The fact she links the experiencing of a flower to scent and taste is significant as we are not just valuing a flower for its aesthetic beauty, but also appreciating the deeper beauty, which should represent personality and character alongside her physical appearance. I would also argue that this makes the lover’s experience of her deeper and more meaningful as it is not just aesthetic.

I’d also comment on the use of the word ‘loathe’ in the second quatrain. This is such a strong word expressing more than hate, something similar to disgust. Is it possible to feel this way about a flower? Probably not, but it certainly shouldn’t be our reaction to unwanted affection and if it is then you can understand why certain people can be so injured by love and the cruelty of others.

You could also talk about the poet’s humility. Throughout the poem there are suggestions that she is not overly confident in her chances (either as a lover or a poet) and she tries to cover her doubt with reasons her love may not be reciprocated. Even when she imagine a reciprocal relationship she still considers the impact of her actions and hopes that her ‘presumption’ in being so forward with be overlooked and her friends will not ‘blame’ her for acting contrary to the expectations of society.


I’m struggling a little bit here to be honest, but let’s see.

We have 6 quatrains divided by topic. The first establish how hard she has worked on presenting these flowers or her affections (or her poetry); the second then begs for careful treatment, particularly if her affections are going to be rejected; and finally she establishes that she will not be offended as everyone has different taste in flowers/love/poetry; the fourth imagine her feelings are reciprocated; the fifth discusses how she wants to avoid hurting others with her affections; and the final quatrain details a wish for appreciation of her beauty – aesthetic or otherwise.

You could also mention that there is a gentle rhyme repeated throughout the quatrains between the second and fourth lines (ABCB). This establishes the tone (see below) of calmness as this request is presented calmly to the lover as opposed to a Wroth like whirlwind of depression.

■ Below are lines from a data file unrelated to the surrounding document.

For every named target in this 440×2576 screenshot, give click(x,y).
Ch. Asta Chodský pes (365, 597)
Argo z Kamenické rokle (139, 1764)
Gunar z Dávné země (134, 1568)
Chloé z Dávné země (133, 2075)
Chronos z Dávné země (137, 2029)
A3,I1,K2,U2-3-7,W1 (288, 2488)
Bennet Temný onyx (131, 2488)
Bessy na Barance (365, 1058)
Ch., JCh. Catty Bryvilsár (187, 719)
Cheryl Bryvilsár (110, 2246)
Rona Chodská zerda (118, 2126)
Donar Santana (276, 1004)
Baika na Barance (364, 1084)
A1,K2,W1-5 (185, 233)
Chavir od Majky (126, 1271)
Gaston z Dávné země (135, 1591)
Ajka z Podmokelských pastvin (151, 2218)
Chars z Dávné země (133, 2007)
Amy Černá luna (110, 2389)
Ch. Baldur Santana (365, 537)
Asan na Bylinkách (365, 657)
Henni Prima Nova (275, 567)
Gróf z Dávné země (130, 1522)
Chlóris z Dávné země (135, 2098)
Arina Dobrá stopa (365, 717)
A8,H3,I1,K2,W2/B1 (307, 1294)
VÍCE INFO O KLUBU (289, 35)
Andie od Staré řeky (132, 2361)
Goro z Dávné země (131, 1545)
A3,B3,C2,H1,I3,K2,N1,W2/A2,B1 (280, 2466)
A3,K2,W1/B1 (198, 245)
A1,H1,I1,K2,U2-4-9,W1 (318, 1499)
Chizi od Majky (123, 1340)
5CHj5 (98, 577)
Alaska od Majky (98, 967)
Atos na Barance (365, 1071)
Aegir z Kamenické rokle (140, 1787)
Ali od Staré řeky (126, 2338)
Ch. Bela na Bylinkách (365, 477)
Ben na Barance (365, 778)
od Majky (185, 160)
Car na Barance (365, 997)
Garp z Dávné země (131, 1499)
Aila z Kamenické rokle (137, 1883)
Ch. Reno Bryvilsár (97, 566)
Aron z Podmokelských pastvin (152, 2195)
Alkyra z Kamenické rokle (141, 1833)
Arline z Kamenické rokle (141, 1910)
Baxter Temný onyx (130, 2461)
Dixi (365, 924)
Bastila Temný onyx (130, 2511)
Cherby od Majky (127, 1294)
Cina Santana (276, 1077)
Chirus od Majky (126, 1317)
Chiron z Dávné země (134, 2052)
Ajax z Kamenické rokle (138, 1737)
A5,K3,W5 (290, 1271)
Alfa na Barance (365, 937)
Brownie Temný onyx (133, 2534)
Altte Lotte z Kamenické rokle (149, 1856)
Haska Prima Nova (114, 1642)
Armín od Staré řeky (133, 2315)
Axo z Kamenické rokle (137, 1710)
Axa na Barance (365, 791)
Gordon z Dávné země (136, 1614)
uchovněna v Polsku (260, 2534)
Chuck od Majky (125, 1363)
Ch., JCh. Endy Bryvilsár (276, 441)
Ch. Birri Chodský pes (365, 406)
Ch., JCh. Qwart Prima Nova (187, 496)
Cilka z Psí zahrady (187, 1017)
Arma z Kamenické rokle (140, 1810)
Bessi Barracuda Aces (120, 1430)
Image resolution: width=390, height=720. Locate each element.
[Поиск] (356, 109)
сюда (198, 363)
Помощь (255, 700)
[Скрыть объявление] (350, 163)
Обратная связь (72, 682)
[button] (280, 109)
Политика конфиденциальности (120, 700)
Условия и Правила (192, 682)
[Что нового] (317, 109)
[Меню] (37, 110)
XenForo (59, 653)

As above. I think I see this as a calm expression of love, but one that is tempered by doubt as she feels her emotions will not be reciprocated.

4 thoughts on “A Farewell to the Reader

  1. In my point of view. I think the poem is more about her poems. I think that she refers to her poems when she says ‘flowers’. And when she asks the readers not to ‘spoil’ them she might mean not to spoil them with their critisism. However she is also aware of the fact that there will always be someone to critisise and dislike her poetry.

    • Yeah, that is the common and easier to argue interpretation. My post was an attempt to make the poem comparable to others in the collection as I think otherwise it represents something of an outlier.

  2. could it be that the person\lover she’s referring to came from the upper class? because we get the idea in her gentle plea and ‘flower’ of heart that this person maybe a little intimidating?

  3. I am unable to understand the part where she is talking about the reciprocation of her feelings, what if they do get reciprocated?